━━━━━ Document excerpt

After a few months or years, when a newly discovered satellite's existence has been confirmed and its orbit computed, a permanent name is chosen, which replaces the "S/" provisional designation. However, in the past, some satellites remained unnamed for surprisingly long periods after their discovery. See Naming of moons for a history of how some of the major satellites got their current names.

The Roman numbering system arose with the very first discovery of natural satellites other than Earth's: Galileo referred to the Galilean moons as I through IV (counting from Jupiter outward), in part to spite his rival Simon Marius, who had proposed the names now adopted, after his own proposal to name the bodies after members of the Medici family failed to win currency. Similar numbering schemes naturally arose with the discovery of moons around Saturn and Mars. Although the numbers initially designated the moons in orbital sequence, new discoveries soon failed to conform with this scheme (e.g. "Jupiter V" is Amalthea, which orbits closer to Jupiter than does Io). The unstated convention then became, at the close of the 19th century, that the numbers more or less reflected the order of discovery, except for prior historical exceptions (see the Timeline of discovery of Solar System planets and their moons).

━━━━━━━━━━

**Problem set:**
a - Please copy the part of the passage on naming moons starting with "After a few" and going on through "their current names.".
b - Carry on the passage on naming moons from its final sentence.

━━━━━ Information given

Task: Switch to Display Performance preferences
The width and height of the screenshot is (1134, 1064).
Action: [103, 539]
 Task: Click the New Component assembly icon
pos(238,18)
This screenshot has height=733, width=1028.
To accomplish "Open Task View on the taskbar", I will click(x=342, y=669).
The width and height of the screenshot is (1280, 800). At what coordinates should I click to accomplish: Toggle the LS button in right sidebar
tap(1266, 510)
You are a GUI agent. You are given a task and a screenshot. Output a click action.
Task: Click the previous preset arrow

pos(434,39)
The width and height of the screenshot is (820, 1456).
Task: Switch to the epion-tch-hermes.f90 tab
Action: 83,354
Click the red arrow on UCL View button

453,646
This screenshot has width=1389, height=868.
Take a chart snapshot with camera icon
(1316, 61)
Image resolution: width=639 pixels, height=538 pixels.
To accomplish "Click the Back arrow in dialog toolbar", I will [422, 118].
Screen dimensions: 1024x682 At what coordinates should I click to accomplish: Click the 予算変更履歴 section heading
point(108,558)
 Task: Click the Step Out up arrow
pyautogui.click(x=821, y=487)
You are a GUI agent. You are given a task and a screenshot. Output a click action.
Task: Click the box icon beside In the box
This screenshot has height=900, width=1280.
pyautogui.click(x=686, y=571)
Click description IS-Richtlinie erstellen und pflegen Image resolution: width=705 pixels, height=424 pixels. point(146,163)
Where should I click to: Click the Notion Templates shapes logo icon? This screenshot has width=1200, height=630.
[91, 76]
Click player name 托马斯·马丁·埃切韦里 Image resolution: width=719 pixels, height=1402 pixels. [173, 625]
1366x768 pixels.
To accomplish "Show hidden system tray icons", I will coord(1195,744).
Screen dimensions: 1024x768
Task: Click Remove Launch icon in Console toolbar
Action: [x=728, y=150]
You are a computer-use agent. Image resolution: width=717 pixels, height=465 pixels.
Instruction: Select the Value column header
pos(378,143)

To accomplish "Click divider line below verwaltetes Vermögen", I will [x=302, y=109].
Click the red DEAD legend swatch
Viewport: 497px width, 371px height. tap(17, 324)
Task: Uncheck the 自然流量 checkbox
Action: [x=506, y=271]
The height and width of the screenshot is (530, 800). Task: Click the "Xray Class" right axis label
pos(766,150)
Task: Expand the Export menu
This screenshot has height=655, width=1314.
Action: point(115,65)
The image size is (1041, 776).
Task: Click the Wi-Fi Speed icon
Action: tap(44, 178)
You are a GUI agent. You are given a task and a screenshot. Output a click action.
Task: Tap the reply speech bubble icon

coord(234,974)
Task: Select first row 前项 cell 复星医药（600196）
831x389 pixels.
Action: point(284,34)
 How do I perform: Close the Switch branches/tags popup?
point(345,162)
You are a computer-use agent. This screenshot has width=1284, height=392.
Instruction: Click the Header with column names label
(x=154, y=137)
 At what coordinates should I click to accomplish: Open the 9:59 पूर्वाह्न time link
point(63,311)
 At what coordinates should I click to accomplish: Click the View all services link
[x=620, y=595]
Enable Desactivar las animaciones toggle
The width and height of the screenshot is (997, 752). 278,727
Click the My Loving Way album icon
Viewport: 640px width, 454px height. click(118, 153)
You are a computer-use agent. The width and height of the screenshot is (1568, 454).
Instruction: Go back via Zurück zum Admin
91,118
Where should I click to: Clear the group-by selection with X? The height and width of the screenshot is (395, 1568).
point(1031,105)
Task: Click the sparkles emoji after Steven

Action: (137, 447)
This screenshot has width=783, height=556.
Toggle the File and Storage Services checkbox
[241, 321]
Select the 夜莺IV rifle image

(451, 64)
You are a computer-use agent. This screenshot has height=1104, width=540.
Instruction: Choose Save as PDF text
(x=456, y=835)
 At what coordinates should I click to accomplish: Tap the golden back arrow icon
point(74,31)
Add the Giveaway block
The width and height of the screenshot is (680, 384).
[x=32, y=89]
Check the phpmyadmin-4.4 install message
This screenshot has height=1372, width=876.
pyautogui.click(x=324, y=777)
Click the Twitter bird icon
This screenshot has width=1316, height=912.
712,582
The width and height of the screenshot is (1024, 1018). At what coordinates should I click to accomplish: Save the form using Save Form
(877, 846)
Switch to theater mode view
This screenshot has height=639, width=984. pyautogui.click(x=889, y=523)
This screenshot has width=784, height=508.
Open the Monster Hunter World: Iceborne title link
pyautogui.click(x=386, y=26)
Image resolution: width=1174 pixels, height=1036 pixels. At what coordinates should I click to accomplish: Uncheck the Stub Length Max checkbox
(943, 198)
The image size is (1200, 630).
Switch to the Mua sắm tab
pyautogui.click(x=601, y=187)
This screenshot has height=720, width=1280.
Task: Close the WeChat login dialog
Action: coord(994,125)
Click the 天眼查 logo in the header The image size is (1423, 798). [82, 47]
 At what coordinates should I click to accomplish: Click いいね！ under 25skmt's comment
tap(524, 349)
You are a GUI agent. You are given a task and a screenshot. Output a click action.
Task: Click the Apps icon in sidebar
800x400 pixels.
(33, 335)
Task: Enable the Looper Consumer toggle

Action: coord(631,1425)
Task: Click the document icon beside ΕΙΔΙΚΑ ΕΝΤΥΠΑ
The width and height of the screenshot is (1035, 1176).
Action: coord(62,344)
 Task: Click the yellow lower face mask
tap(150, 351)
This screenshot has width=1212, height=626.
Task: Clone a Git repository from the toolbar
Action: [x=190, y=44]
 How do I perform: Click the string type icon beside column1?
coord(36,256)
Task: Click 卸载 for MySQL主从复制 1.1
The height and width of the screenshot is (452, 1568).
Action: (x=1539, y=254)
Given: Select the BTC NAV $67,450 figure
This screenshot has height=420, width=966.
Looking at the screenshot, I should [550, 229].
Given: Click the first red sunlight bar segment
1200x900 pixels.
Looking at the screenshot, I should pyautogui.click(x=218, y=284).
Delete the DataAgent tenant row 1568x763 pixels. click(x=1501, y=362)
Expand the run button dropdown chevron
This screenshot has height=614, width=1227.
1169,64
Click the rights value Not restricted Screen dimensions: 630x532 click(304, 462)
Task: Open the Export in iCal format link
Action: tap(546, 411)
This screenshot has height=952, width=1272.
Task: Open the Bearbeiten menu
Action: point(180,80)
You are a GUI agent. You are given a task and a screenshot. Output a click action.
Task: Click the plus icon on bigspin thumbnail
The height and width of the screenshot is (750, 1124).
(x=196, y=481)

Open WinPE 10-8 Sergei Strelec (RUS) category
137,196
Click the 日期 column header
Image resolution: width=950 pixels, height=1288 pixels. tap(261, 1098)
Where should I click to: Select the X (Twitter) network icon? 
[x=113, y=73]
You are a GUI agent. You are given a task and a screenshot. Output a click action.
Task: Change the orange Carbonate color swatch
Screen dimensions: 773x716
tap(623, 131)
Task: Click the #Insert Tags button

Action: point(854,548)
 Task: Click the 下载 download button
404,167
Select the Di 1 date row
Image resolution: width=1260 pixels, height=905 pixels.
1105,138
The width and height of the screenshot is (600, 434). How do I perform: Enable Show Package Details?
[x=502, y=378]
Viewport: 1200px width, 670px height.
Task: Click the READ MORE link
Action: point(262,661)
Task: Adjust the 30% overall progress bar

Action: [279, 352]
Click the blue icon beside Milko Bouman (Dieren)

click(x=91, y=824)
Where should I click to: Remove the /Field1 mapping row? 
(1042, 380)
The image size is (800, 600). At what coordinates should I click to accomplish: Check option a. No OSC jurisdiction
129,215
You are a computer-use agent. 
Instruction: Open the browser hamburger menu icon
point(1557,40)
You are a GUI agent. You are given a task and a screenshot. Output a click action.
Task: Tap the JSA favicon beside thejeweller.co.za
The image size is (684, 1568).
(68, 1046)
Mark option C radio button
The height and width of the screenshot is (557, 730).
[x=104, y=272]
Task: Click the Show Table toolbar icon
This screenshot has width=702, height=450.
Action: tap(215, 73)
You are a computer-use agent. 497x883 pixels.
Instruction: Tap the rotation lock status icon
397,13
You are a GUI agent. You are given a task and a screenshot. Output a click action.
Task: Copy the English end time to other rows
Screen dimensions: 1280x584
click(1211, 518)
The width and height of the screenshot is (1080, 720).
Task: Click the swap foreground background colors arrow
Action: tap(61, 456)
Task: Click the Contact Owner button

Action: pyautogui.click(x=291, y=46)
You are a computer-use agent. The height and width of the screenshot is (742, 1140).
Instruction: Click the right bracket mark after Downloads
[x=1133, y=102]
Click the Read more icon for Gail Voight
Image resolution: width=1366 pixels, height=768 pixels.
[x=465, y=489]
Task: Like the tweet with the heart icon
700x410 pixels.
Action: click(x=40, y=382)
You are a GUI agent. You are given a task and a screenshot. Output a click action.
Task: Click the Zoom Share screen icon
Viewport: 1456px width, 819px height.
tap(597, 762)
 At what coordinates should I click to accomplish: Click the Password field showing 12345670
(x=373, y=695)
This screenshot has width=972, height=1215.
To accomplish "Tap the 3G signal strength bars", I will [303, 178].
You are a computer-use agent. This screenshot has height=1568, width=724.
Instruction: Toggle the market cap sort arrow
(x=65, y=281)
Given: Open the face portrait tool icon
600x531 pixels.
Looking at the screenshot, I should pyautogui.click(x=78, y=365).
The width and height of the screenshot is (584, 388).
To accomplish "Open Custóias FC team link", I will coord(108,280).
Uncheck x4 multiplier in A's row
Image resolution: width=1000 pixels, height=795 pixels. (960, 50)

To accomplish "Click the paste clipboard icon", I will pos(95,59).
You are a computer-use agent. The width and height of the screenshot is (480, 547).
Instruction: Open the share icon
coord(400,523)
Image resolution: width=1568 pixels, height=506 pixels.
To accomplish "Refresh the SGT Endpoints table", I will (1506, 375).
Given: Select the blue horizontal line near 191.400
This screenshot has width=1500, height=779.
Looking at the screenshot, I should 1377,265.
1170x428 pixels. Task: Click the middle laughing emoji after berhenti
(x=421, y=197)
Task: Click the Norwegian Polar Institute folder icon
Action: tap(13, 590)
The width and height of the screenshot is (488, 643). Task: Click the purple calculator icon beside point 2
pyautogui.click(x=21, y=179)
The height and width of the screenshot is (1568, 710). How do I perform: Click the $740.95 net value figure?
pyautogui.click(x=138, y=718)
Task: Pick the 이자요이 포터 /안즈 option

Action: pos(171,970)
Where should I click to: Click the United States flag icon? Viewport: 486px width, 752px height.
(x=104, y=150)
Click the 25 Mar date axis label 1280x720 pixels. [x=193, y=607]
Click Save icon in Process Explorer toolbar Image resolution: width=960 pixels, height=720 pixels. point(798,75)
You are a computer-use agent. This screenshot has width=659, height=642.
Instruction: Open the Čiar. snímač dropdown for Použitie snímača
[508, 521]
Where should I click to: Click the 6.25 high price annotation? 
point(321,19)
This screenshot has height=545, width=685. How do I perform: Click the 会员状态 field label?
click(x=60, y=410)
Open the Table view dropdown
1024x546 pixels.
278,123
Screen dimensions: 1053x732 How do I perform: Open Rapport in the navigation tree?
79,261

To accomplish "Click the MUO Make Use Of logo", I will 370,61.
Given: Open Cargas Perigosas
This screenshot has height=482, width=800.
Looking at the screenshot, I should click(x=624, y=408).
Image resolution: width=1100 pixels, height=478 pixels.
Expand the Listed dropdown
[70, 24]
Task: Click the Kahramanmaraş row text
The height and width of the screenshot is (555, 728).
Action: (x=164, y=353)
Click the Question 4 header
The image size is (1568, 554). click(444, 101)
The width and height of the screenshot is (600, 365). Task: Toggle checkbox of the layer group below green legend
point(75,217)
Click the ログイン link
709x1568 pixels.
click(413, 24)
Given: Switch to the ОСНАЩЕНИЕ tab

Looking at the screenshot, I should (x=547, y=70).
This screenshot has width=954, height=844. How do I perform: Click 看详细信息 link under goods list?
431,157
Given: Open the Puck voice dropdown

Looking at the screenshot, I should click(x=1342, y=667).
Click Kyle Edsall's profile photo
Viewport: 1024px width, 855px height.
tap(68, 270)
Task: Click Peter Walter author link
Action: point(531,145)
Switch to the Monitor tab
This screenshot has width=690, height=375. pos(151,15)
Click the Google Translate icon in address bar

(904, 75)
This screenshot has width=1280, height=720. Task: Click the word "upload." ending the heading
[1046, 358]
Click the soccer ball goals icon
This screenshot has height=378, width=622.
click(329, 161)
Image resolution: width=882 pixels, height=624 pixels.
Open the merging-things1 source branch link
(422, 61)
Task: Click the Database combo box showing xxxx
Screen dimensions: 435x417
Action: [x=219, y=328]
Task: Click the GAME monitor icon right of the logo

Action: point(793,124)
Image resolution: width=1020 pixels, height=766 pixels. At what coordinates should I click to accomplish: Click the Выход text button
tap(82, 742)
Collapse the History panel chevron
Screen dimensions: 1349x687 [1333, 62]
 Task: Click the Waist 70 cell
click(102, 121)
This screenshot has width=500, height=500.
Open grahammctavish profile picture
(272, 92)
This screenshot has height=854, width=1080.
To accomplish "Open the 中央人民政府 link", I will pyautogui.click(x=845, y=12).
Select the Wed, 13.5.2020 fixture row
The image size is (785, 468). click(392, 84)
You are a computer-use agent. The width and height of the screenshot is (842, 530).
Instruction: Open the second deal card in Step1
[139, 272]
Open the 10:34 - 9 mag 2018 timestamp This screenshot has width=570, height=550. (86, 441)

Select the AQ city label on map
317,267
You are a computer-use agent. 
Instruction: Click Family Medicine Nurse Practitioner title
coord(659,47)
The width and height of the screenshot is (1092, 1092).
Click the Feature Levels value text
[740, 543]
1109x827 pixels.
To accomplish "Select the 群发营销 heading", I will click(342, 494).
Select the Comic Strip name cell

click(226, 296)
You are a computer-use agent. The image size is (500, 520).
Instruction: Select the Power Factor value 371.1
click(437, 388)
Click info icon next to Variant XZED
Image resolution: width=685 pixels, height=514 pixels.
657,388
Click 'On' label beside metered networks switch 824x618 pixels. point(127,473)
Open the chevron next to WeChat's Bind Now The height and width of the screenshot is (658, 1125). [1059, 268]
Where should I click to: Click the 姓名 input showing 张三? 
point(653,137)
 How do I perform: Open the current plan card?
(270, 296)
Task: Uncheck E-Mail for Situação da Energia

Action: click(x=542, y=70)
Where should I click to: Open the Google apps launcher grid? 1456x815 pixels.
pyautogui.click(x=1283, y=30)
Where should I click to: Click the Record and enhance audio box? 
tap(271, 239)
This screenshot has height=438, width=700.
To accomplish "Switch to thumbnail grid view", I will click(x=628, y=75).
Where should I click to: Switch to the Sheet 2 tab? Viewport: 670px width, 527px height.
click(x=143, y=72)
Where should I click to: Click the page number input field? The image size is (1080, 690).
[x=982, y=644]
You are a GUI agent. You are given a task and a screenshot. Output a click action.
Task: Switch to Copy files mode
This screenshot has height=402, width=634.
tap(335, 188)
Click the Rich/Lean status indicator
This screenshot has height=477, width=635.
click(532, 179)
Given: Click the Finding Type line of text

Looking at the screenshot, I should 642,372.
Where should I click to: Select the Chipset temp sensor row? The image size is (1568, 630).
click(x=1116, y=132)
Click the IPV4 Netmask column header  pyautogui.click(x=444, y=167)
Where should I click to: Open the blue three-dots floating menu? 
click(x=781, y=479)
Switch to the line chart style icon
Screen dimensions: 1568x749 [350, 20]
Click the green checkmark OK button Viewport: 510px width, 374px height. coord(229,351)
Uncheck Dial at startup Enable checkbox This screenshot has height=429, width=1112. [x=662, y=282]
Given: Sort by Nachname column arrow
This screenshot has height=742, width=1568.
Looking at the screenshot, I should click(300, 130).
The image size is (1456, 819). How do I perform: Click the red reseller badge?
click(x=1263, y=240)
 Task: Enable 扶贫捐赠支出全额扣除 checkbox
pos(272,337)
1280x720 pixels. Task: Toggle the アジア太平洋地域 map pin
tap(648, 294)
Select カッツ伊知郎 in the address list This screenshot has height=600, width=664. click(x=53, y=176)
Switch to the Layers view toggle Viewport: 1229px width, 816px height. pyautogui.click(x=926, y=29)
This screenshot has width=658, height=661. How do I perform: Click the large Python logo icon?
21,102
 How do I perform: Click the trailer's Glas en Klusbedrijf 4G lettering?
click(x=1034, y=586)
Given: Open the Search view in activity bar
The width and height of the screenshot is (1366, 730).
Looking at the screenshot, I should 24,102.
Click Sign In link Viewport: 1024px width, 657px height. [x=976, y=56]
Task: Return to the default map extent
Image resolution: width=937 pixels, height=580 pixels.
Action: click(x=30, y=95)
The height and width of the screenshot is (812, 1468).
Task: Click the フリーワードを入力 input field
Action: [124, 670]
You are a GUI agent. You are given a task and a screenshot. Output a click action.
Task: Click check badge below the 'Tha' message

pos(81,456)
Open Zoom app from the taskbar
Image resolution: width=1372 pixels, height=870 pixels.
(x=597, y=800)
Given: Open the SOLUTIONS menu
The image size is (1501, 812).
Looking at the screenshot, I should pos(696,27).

━━━━━━━━━━

**Expected results:**
a -
After a few months or years, when a newly discovered satellite's existence has been confirmed and its orbit computed, a permanent name is chosen, which replaces the "S/" provisional designation. However, in the past, some satellites remained unnamed for surprisingly long periods after their discovery. See Naming of moons for a history of how some of the major satellites got their current names.

b -
=== Geological and geographical features ===

In addition to naming planets and satellites themselves, the individual geological and geographical features such as craters, mountains, and volcanoes, on those planets and satellites also need to be named.

In the early days, only a very limited number of features could be seen on other Solar System bodies other than the Moon. Craters on the Moon could be observed with even some of the earliest telescopes, and 19th-century telescopes could make out some features on Mars. Jupiter had its famous Great Red Spot, also visible through early telescopes.

In 1919, the IAU was formed, and it appointed a committee to regularize the chaotic lunar and Martian nomenclatures then current. Much of the work was done by Mary Adela Blagg, and the report Named Lunar Formations by Blagg and Muller (1935), was the first systematic listing of lunar nomenclature. Later, "The System of Lunar Craters, quadrants I, II, III, IV" was published, under the direction of Gerard P. Kuiper. These works were adopted by the IAU and became the recognized sources for lunar nomenclature.

The Martian nomenclature was clarified in 1958, when a committee of the IAU recommended for adoption the names of 128 albedo features (bright, dark, or colored) observed through ground-based telescopes (IAU, 1960). These names were based on a system of nomenclature developed in the late 19th century by the Italian astronomer Giovanni V. Schiaparelli (1879) and expanded in the early 20th century by Eugene M. Antoniadi (1929), a Greek-born astronomer working at Meudon, France.

However, the age of space probes brought high-resolution images of various Solar System bodies, and it became necessary to propose naming standards for the features seen on them.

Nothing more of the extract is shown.